Provided records START

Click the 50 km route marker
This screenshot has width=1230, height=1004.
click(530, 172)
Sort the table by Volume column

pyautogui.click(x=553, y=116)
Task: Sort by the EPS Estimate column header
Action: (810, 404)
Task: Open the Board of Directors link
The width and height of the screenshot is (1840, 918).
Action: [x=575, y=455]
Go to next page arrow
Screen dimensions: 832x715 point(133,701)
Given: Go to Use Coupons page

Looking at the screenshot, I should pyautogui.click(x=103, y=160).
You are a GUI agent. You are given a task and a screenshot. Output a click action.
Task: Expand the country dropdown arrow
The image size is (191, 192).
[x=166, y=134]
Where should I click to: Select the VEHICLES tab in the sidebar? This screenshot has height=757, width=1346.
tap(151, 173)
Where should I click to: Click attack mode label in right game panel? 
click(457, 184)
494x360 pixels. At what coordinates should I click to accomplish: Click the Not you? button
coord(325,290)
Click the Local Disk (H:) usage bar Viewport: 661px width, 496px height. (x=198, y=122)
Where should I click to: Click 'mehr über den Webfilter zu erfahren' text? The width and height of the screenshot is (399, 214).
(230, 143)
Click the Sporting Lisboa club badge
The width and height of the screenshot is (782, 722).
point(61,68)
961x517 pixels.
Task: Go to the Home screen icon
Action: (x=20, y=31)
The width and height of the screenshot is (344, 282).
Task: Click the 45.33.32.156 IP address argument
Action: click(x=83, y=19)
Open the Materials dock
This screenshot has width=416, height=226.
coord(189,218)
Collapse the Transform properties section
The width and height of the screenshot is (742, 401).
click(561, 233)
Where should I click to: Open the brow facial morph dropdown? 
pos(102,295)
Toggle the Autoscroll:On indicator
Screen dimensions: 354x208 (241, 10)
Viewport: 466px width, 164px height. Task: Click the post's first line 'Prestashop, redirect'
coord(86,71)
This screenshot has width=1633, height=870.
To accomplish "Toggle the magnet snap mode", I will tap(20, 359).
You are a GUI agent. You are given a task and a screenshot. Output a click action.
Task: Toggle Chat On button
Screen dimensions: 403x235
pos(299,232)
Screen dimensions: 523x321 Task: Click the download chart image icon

Provided records END

* [Task prompt]: Reproduce the data shown above in its entirety, keeping each word as it is.

* [Your response]:
Click the 50 km route marker
This screenshot has width=1230, height=1004.
click(530, 172)
Sort the table by Volume column

pyautogui.click(x=553, y=116)
Task: Sort by the EPS Estimate column header
Action: (810, 404)
Task: Open the Board of Directors link
The width and height of the screenshot is (1840, 918).
Action: [x=575, y=455]
Go to next page arrow
Screen dimensions: 832x715 point(133,701)
Given: Go to Use Coupons page

Looking at the screenshot, I should pyautogui.click(x=103, y=160).
You are a GUI agent. You are given a task and a screenshot. Output a click action.
Task: Expand the country dropdown arrow
The image size is (191, 192).
[x=166, y=134]
Where should I click to: Select the VEHICLES tab in the sidebar? This screenshot has height=757, width=1346.
tap(151, 173)
Where should I click to: Click attack mode label in right game panel? 
click(457, 184)
494x360 pixels. At what coordinates should I click to accomplish: Click the Not you? button
coord(325,290)
Click the Local Disk (H:) usage bar Viewport: 661px width, 496px height. (x=198, y=122)
Where should I click to: Click 'mehr über den Webfilter zu erfahren' text? The width and height of the screenshot is (399, 214).
(230, 143)
Click the Sporting Lisboa club badge
The width and height of the screenshot is (782, 722).
point(61,68)
961x517 pixels.
Task: Go to the Home screen icon
Action: (x=20, y=31)
The width and height of the screenshot is (344, 282).
Task: Click the 45.33.32.156 IP address argument
Action: click(x=83, y=19)
Open the Materials dock
This screenshot has width=416, height=226.
coord(189,218)
Collapse the Transform properties section
The width and height of the screenshot is (742, 401).
click(561, 233)
Where should I click to: Open the brow facial morph dropdown? 
pos(102,295)
Toggle the Autoscroll:On indicator
Screen dimensions: 354x208 (241, 10)
Viewport: 466px width, 164px height. Task: Click the post's first line 'Prestashop, redirect'
coord(86,71)
This screenshot has width=1633, height=870.
To accomplish "Toggle the magnet snap mode", I will tap(20, 359).
You are a GUI agent. You are given a task and a screenshot. Output a click action.
Task: Toggle Chat On button
Screen dimensions: 403x235
pos(299,232)
Screen dimensions: 523x321 Task: Click the download chart image icon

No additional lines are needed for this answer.